▶ **Problem to work on**: Scan the records for the string "Switch", then copy each line that has it.

▶ **Supplied records**:

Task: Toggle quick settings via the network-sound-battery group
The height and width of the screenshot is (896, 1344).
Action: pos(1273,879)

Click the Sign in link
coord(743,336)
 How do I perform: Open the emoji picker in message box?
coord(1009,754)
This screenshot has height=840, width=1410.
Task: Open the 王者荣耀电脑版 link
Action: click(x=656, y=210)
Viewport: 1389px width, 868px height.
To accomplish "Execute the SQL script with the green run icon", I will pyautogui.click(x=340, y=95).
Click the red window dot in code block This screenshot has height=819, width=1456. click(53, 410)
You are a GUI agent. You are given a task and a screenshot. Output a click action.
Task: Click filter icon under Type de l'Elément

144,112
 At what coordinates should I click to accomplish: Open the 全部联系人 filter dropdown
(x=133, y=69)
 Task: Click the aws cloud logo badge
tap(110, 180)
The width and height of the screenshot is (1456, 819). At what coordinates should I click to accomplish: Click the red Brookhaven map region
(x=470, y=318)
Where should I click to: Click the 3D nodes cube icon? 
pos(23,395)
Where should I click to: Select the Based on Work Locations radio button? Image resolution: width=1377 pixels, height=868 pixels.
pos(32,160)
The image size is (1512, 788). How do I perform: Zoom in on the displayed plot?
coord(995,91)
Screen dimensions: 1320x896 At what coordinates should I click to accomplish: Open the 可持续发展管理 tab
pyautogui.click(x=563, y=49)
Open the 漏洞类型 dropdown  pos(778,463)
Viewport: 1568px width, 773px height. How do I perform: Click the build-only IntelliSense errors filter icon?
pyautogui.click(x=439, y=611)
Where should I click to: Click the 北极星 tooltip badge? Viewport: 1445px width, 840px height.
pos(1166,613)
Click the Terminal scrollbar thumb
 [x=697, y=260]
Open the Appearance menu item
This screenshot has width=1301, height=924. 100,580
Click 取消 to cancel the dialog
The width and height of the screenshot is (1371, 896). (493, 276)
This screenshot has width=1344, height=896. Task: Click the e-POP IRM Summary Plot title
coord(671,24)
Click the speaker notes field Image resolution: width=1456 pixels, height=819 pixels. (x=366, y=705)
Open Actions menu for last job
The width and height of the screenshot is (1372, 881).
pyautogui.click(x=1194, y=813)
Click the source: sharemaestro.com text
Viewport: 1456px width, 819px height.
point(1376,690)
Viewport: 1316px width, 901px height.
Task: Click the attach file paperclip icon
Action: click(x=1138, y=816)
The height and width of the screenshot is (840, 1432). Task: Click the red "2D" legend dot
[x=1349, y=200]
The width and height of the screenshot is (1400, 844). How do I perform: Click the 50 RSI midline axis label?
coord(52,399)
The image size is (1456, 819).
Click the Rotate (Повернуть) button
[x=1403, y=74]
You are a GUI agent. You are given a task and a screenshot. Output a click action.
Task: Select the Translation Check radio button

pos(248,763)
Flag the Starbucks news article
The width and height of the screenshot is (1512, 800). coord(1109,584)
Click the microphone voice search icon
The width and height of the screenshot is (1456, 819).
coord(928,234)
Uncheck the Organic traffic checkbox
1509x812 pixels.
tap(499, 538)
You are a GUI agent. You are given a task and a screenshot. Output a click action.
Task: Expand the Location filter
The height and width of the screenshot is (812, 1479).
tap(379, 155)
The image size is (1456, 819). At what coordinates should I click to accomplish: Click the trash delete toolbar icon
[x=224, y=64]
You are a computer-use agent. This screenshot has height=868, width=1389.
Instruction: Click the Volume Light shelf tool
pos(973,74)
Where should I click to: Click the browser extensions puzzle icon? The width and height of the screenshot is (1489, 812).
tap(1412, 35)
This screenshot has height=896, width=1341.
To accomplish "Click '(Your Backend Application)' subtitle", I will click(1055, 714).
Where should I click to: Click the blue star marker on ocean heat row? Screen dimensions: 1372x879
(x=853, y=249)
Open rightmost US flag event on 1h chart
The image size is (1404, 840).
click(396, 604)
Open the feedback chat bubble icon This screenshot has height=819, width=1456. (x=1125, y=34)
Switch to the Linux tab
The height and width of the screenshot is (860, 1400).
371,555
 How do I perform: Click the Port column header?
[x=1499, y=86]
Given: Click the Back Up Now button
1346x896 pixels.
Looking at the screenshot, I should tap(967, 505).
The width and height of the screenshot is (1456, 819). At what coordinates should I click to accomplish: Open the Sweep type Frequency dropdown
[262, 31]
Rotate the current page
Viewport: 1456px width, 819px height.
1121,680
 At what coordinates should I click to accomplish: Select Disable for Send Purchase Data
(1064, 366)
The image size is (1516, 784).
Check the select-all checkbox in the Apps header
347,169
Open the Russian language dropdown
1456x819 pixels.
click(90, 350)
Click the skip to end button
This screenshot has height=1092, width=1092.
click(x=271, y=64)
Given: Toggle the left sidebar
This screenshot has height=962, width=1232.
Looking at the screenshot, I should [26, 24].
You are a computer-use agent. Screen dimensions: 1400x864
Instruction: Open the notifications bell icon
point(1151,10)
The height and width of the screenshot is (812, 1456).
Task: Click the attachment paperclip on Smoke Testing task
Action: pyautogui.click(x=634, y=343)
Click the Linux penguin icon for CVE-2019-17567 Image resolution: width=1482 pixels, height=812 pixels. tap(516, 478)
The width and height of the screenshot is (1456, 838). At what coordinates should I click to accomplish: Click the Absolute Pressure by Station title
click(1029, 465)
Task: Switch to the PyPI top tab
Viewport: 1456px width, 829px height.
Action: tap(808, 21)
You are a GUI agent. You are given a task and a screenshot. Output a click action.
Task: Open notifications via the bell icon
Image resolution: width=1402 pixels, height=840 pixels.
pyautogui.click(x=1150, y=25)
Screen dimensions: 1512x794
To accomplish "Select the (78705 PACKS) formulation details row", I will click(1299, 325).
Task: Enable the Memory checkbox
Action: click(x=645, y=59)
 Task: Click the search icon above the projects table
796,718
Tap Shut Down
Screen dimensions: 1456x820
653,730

▶ **Answer space**:
Switch to the Linux tab
Task: Switch to the PyPI top tab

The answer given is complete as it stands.